This fact is at the center of a major paradigm shift in computer security. Hackers and security professionals have known forever that a sufficiently motivated attacker will always breach a system, but business leaders and the public thought that walls could keep attackers out.
No one is deluded anymore, Even Symantec has admitted that Anti Virus software doesn’t work. Though that is because they don’t think it will sell anymore and they are pushing a new solution. 😉
A real reason for this shift is that executives are now being held responsible for security; people getting fired and sued are big motivating factors. The CEO of Target was fired after their very public security breach.
We used to naively believe that security was actually possible, and that with firewalls and code reviews we could keep most attackers out.

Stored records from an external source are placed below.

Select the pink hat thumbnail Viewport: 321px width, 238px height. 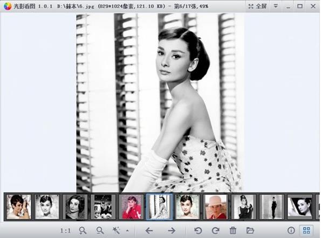tap(216, 207)
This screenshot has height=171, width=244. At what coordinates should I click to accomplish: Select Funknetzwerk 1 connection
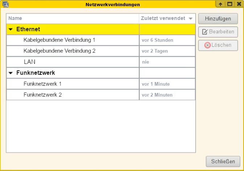pos(42,84)
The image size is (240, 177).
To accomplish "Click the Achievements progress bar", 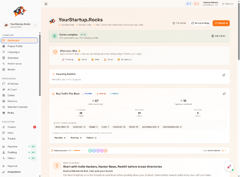I will coord(80,150).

Back at @Stake, we used to use the onion and the egg metaphor to explain defense in depth.
An egg has a hard protective shell, but once it is broken, the inside is soft and gooey, like the network behind a firewall.
An onion has several protective layers. Try dropping both from six feet and the point is obvious.
So we promoted security audits, code reviews, and defense in depth. But all of these solutions assumed that a secure system could be built, that given enough layers a site would be secure.
We are now learning that it is a process for both security and response; moving faster than your attackers, not just building roadblocks in front of them.
So what’s next?
The future involves detection and response. If an attack can’t be prevented, we need to minimize the cost of losses and remediation. We should be able to quarantine and clean bad machines in seconds. “Big data” should tell us which machines have been compromised. Cloud File storage should allow us to actually protect important files since they only reside in one place, as opposed to having a copy on every laptop.
I’m thinking about three legs to the stool:
- Detection: their are multiple ways a system breach can be detected after the fact, this will bring down the time an attacker controls a machine.
- Remediation: the tools of forensics aren’t tuned to the quick quarantine and cleanup of a machine.
- Data Loss Protection: DLP has always sucked, but perhaps now that files are all stored in a single central spot we can make this really work. Perhaps we can prevent our IP from being sent out even if a machine is breached.
The attackers have won; now we may finally get secure systems.